Volkswagen selbst habe den Verkauf von 3320 Fahrzeugen mit den fraglichen Dieselmotoren in Spanien gestoppt. Die Autos der Marken Audi, Skoda, Seat und VW blieben solange im Lager, bis der VW-Konzern eine technische Lösung für das Abgasproblem gefunden habe, schreibt El País.
Spaniens Industrieminister betonte, dass die Verantwortlichen von VW der spanischen Regierung den Erhalt der Werke in Navarra und Barcelona sowie die bereits angekündigte Investition von drei Milliarden Euro in Spanien zugesichert hätten.

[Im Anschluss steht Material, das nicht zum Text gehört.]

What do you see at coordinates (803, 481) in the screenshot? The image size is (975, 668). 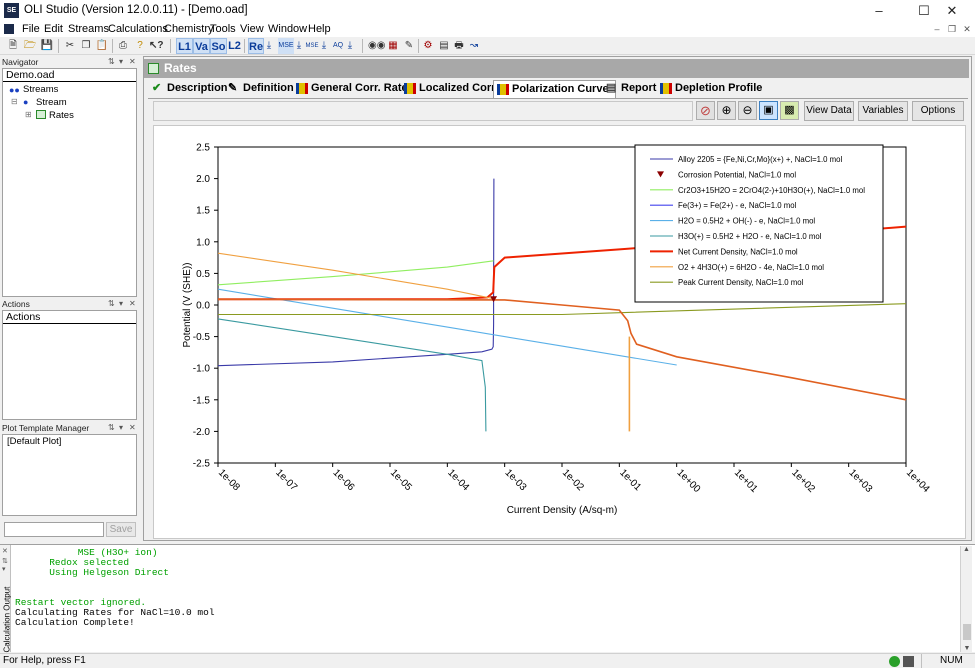 I see `x-tick-label: 1e+02` at bounding box center [803, 481].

Nach der Veröffentlichung einer Untersuchung der Universität von West Virginia in den USA hatte Volkswagen Anfang September zugegeben, über Jahre die Ergebnisse von Abgastests bei Dieselmotoren manipuliert zu haben. Dabei wurde eine Software verwendet, die die Emissionswerte schönt. Sie erkennt, wann der Wagen im Prüfmodus ist und optimiert dann die Abgasaufbereitung so, dass möglichst wenig Stickoxide (NOx) entstehen. Im normalen Fahrbetrieb überschreiten die Autos die Emissionsgrenzen um das bis zu 40-Fache. Nach Angaben des VW-Konzerns sind weltweit etwa elf Millionen Dieselfahrzeuge, die zwischen 2009 und 2015 verkauft worden sind, betroffen. In Deutschland sollen 2,8 Millionen VW-Fahrzeuge manipuliert worden sein. Wie viele Autos in Spanien betroffen sind, steht noch nicht fest. Die spanische Konzerntochter Seat hat bekannt gegeben, dass sie insgesamt 700.000 Fahrzeuge mit dem manipulierten Dieselmotor EA 189 verkauft hat, etwa 140.000 davon in Spanien.